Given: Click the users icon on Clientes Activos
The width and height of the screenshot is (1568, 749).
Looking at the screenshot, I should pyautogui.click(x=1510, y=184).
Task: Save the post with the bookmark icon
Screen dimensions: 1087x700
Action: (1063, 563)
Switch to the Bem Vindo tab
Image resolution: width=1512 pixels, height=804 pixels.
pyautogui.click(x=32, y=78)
───
→ **What to produce**
Consider the entries above and return each line with the string "icon".

→ **Response to this task**
Given: Click the users icon on Clientes Activos
Task: Save the post with the bookmark icon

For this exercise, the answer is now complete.